[Start of Attachment]

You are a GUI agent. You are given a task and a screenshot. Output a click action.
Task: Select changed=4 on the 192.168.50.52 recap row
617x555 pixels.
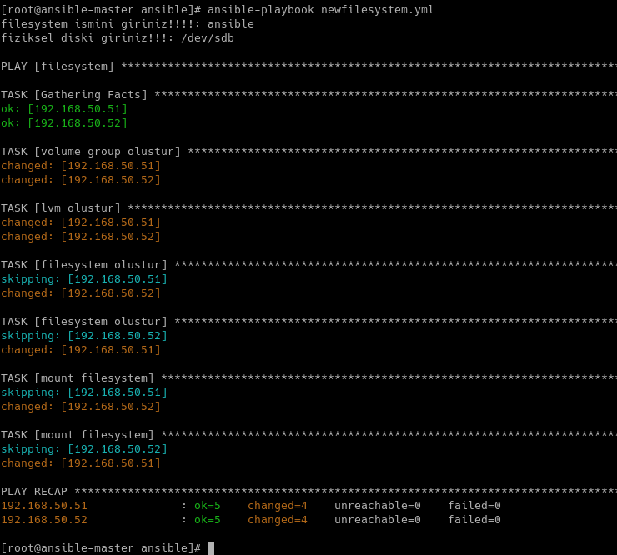click(277, 520)
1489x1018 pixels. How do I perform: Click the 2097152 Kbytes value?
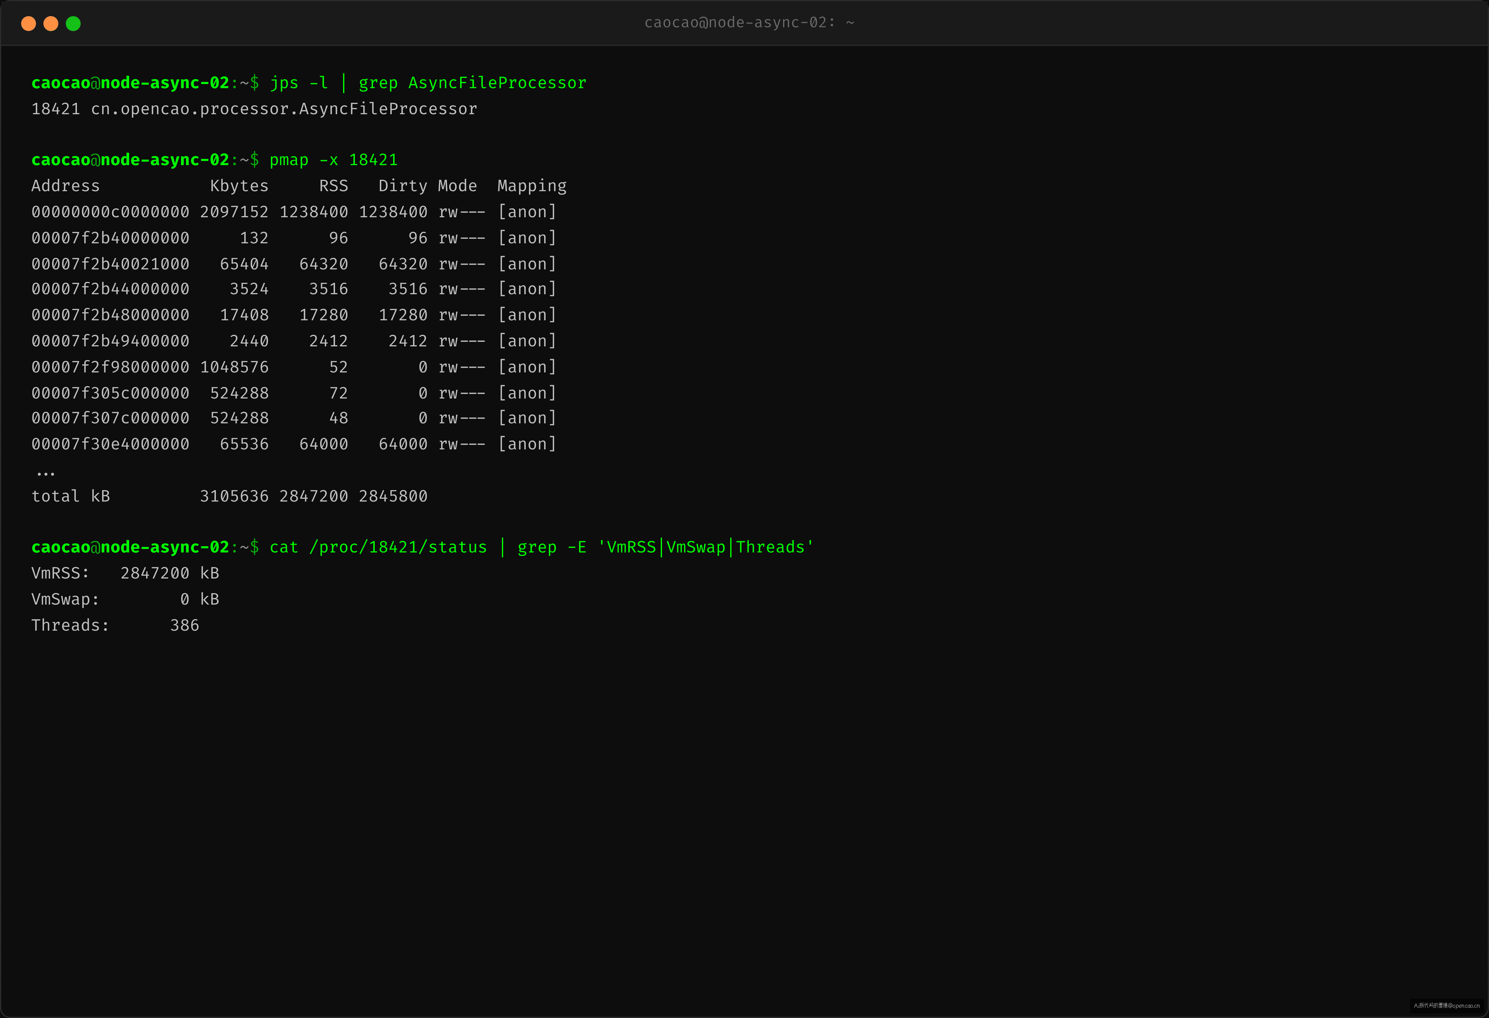pos(234,212)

[End of Attachment]

In your transcription of the listing above, match each line exactly and include no pictures.

You are a GUI agent. You are given a task and a screenshot. Output a click action.
Task: Select changed=4 on the 192.168.50.52 recap row
617x555 pixels.
click(277, 520)
1489x1018 pixels. How do I perform: Click the 2097152 Kbytes value?
pos(234,212)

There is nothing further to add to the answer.